Thursday, December 16, 2004

:: Books to look forward to ::




Both the New York Times and The Economist have come out with the list of best books of the year, and six titles made it to both lists:

1. Alexander Hamilton, by Ron Chernow
2. Snow, by Orhan Pamuk
3. The Plot Against America, by Philip Roth
4. The Master, by Colm Toibin
5. Will in the World: How Shakespeare Became Shakespeare, by Stephen Greenblatt
6. Chronicles: Volume One, by Bob Dylan

The most interesting ones, at least for me, are those by Orhan Pamuk and Stephen Greenblatt. From The Economist:
Snow, by Orhan Pamuk
A novel about the tensions between Turkey’s urban, secularist elite and their long-derided Islamist opponents. By the leading interpreter of Turkish society to the western world, it deals with such familiar Pamuk themes as faith, identity and betrayal.

Will in the World: How Shakespeare Became Shakespeare, by Stephen Greenblatt
This historicist squeezes the most out of the few known facts about William Shakespeare.
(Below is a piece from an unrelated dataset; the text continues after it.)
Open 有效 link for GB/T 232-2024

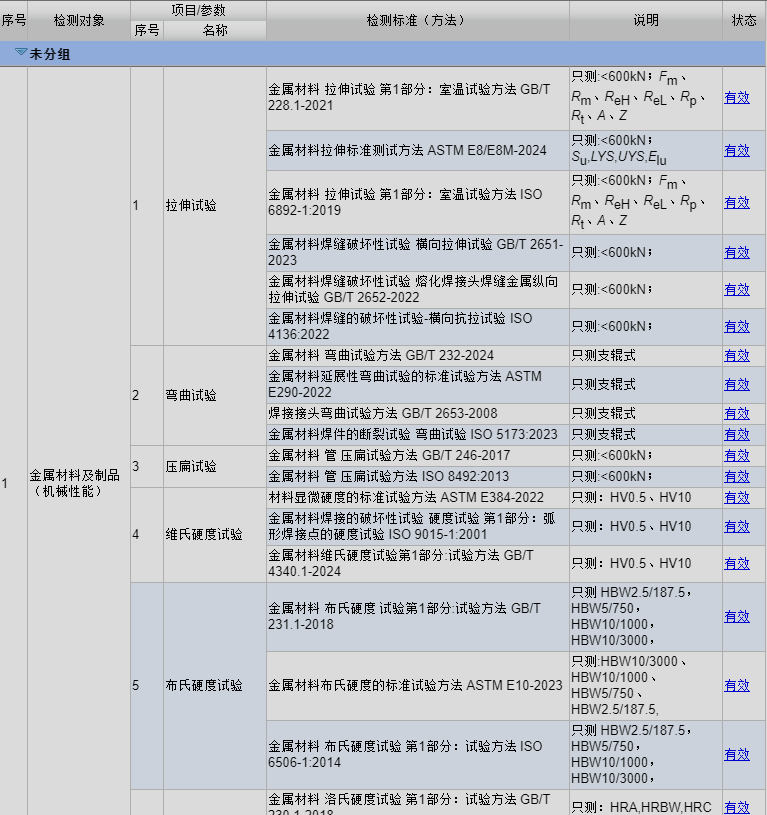737,356
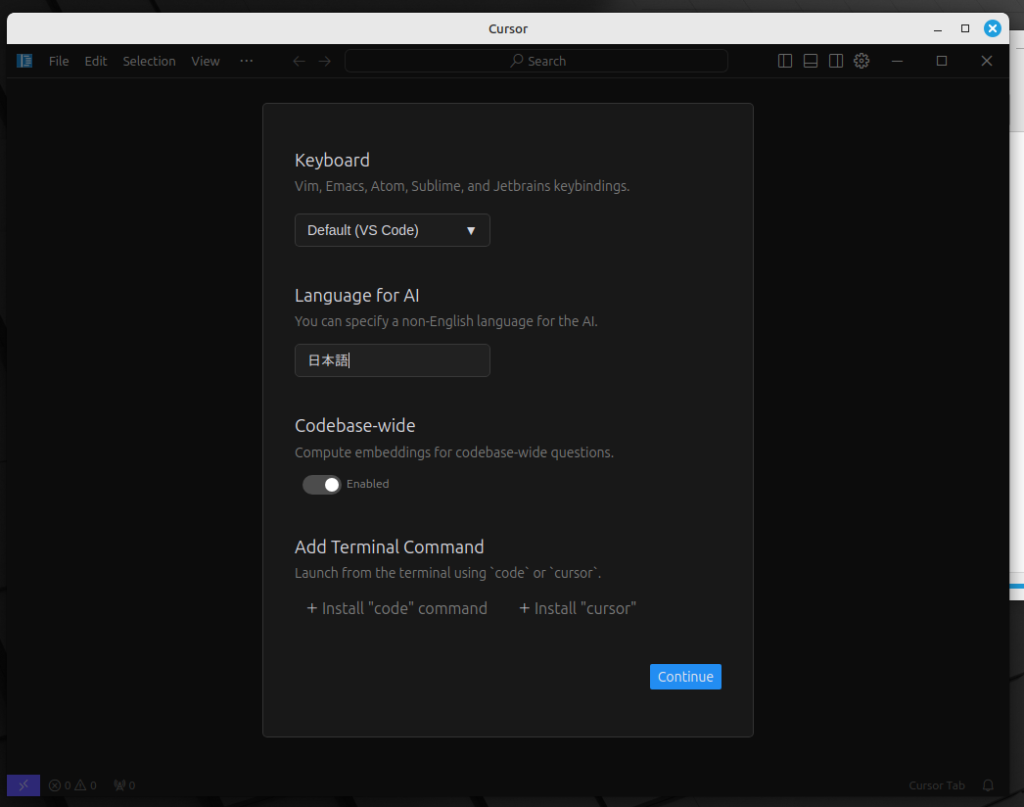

Unabashedly speculative, he is acutely alive to the historical context, with an appetite for understanding the legalities of the time, the meanings of words, and the importance of friends and mentors.
If you’re interested in reading both lists, you can check out the NY Times' Ten Best Books of 2004 (registration required; it's free, though) and The Economist’s Books of the year 2004.

Ah, what I would give for a quiet Christmas weekend with these two books, a plush sofa, and a bottle of rioja.